Were right on track for a 50% decline by 2009.

STOP ROSEVILLE CRIME said...

Sippin, please change your name to Spinnin, since you like to spin the bad news. No way around it, the market sucks, just accept it and move on. Your posts really don't make any sense anyway. Perspective

Diggin Deeper said...

Banks are not moving inventory to the market as quickly as they could. If they dumped it all on at one time, they'd cut their throats on pricing. They're trying to walk this market down rather push it over a cliff.

Most of the inventory is sitting in clearing houses that act as a third parties and a marketing arms for the banks.

It makes perfect sense for the lower end to continue to move. That level has caved in to levels that appear reasonable to more people than other price points.

We're watching the median price fall monthly and that should continue, not because the lower end is handing in more losses, rather the higher end pricing is accelerating downward, taking the median with it.

For two years people on this blog have correctly predicted what's happening today. It will be very interesting to see just how far it goes from here.

wrong moves said...

This is just my opinion and I have a very small span of concern and span of control. That being said, I truly believe there are going to be many households let their house go to the bank even though they can perfectly well afford it.

A few folks I talk to are simply banking money, positioning themselves to buy a second house with a traditional 30 yr fixed, and simply let the current, upside down mortgage go back to the bank.

I think to many people, the house is just a business decision. What pisses me off most is that they are going to be compitition for the same type house I'm looking for.
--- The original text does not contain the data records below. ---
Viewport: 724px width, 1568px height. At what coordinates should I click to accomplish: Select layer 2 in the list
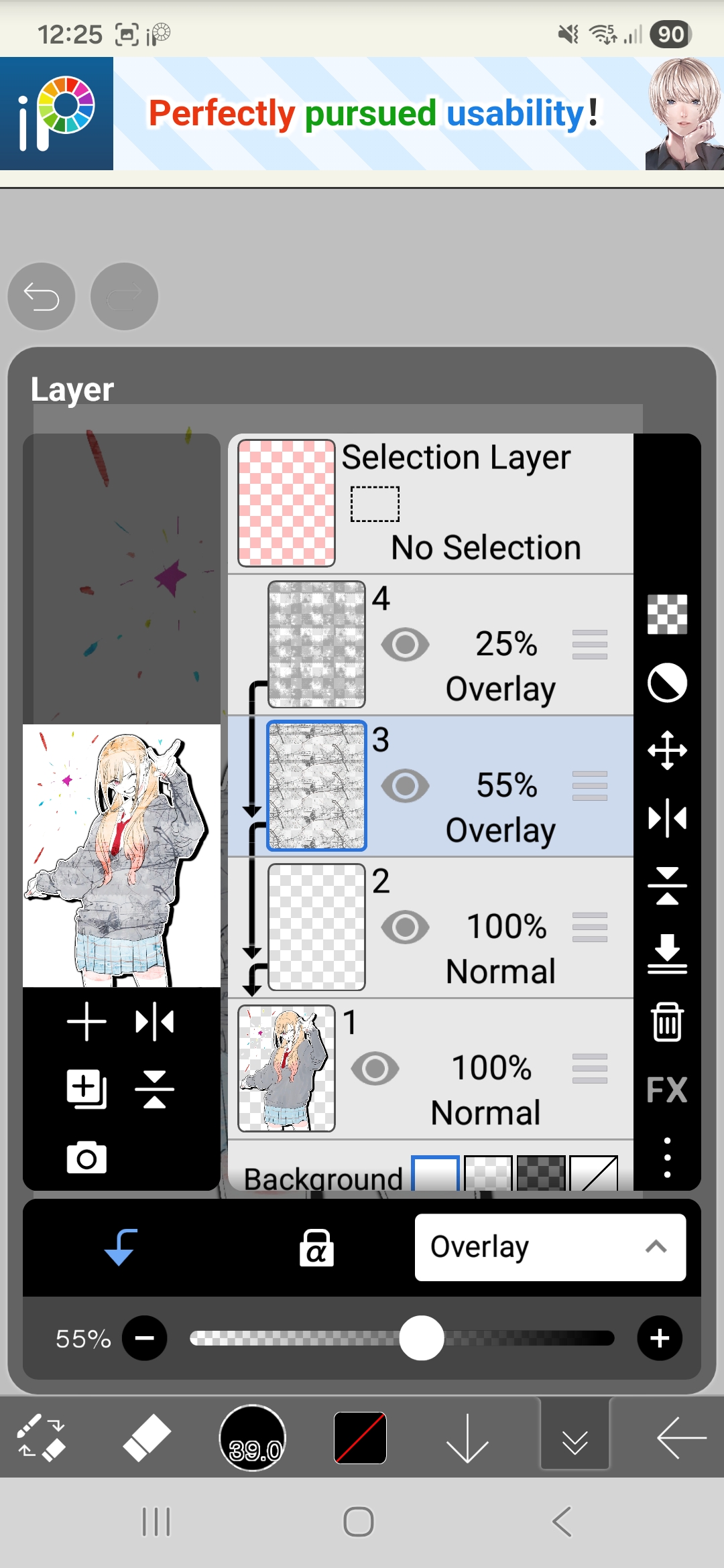coord(430,927)
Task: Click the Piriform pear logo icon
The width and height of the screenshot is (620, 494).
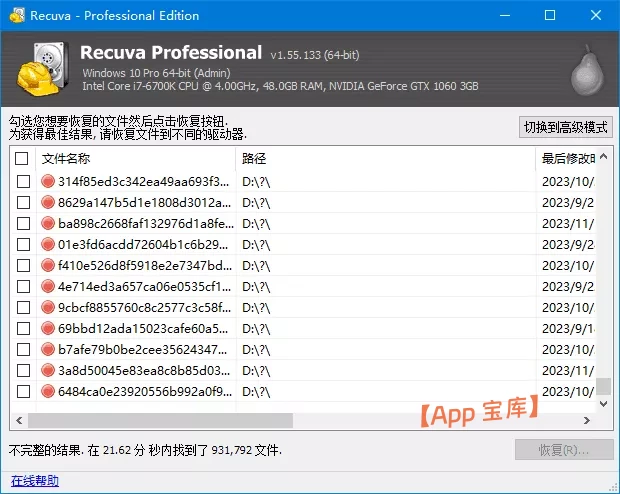Action: click(588, 70)
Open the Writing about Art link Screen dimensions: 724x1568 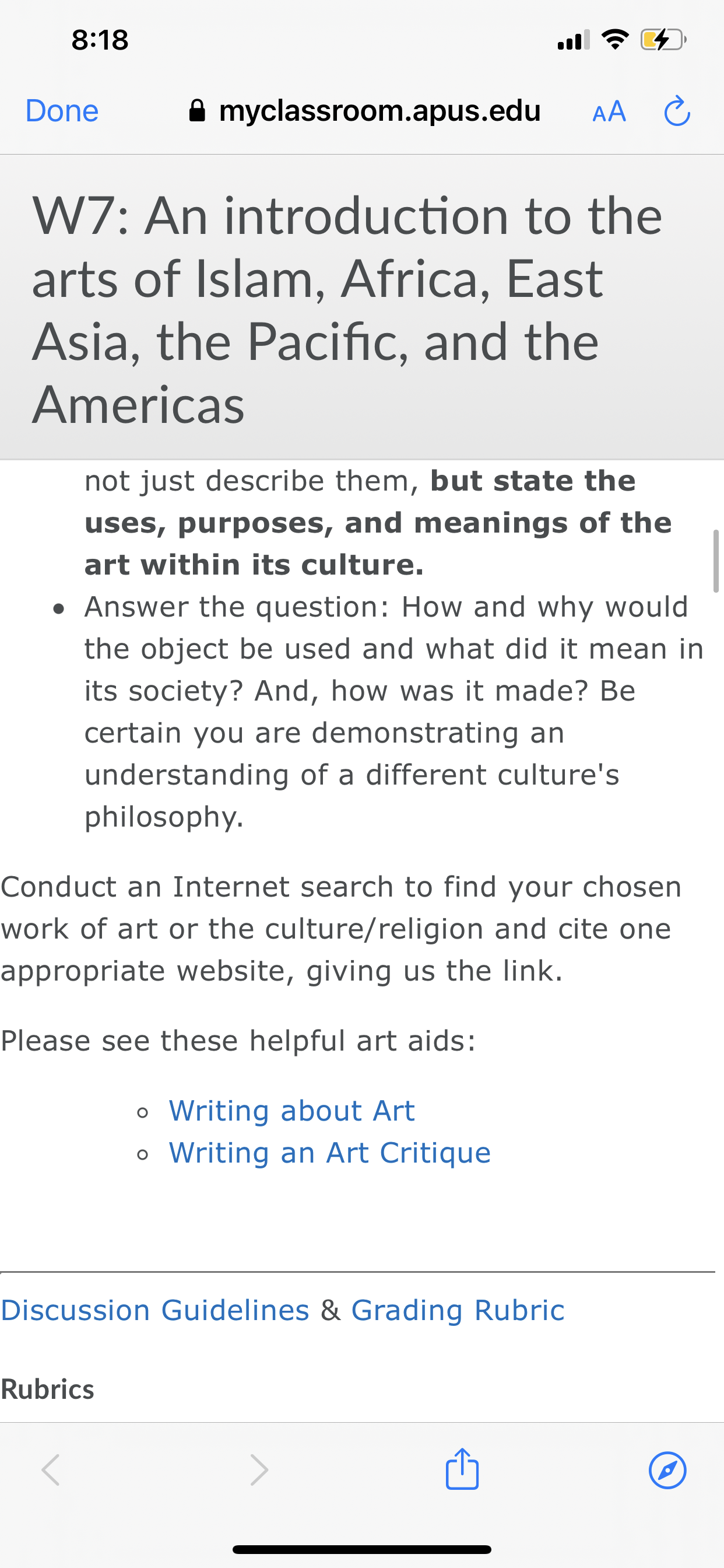291,1110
Again, my opinion: The banks may not be counting on more than just the troubled loans going bad.

Jacob said...

Well I am not sure how anyone would get financing to buy a house when they already have one that they are underwater with.

If the banks do that then the fraud that happens is their own fault.

Of course if the person refi'ed the bank may go after them for the remaining debt anyway.

Patient Renter said...

Paquin is on the record again, prices have bottomed in Sac. Wake me next month when this guy is proven wrong, again.

Jacob said...

Well technically they are right. The never said that we reached the final bottom, just another bottom. Every step on the way down is a new bottom.

But we are running out of things to spin. YOY data looks bad, use seaonally adjusted. That looks bad, use MOM. Then when March is higher is sales then Feb, whoo hoo, recovery under way.

But what do they spin for the rest of the year as yea MOM is lower and lower?

wrong moves said...

Jacob,
The point I am trying to make is that these folks can so easily afford their current home that there is money left to save for the (at least) 20% down payment and can get approved for the second house. They simply want to let the upside down house go back to the bank. For them, it is a "business decision". Doesn't seem like there is a stigma with being foreclosed on anymore.

Patient Renter said...

Well technically they are right. The never said that we reached the final bottom, just another bottom.

Wow, that's quite a stretch.

If you choose to not look at the big picture of things, sure, a lot of ridiculous statements are true. Obviously when most people think of a "bottom" though, they mean the absolute lowest bottom for the entire cycle.